[R] Wichmann-Hill Random Number Generator and the Birthday Problem
Shengqiao Li
shli at stat.wvu.edu
Tue Aug 19 14:59:11 CEST 2008
In fact, that is what I saw in your RNG help in R 2.7.1:
'"Wichmann-Hill"' The seed, '.Random.seed[-1] == r[1:3]' is an
integer vector of length 3, where each 'r[i]' is in '1:(p[i]
- 1)', where 'p' is the length 3 vector of primes, 'p =
(30269, 30307, 30323)'. The Wichmann-Hill generator has a
cycle length of 6.9536e12 (= 'prod(p-1)/4', see _Applied
Statistics_ (1984) *33*, 123 which corrects the original
article).
You have to admit that Wichmann-Hill's correction appeared here! If it's correct, then 2.8e13,
which is claimed by Duncan Murdoch in previous email, is wrong!
Shengqiao
On Tue, 19 Aug 2008, Prof Brian Ripley wrote:
> Please don't lie!
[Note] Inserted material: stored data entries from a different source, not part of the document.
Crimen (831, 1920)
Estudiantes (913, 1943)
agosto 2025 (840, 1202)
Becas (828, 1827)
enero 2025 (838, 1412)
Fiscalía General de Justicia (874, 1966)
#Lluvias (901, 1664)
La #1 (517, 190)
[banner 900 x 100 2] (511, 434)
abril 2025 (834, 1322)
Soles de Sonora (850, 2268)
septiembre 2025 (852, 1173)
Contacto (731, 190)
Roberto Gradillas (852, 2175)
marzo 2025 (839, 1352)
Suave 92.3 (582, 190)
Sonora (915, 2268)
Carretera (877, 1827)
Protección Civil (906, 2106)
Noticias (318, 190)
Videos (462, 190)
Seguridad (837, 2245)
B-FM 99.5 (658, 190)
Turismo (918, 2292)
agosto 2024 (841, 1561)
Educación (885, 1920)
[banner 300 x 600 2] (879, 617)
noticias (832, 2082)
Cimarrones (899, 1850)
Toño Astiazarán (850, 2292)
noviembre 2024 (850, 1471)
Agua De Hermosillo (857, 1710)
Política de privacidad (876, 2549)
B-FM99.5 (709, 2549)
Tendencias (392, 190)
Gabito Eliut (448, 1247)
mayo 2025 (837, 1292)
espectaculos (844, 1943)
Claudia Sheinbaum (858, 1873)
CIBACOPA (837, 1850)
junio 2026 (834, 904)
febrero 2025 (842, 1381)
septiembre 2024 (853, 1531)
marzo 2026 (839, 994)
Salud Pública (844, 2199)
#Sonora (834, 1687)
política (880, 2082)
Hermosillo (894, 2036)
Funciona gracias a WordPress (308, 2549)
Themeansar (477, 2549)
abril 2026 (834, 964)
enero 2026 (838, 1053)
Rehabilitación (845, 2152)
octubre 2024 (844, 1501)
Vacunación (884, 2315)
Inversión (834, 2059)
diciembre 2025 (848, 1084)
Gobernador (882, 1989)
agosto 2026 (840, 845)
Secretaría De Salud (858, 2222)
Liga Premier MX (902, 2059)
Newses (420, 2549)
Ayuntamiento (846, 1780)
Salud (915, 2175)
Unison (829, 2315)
You falsely claimed:
>
>> In R version 2.7.1, Brian Ripley adopted Wichmann's 1984 correction in RNG
>> document.
>
> The period in the help has been unchanged since at least Jan 2000 (since
> Random.Rd has not had any changes to those lines since then).
>
> Your coincidence calculations may be correct for _independent_ draws from a
> discrete distribution on M values, but independence is not satisfied.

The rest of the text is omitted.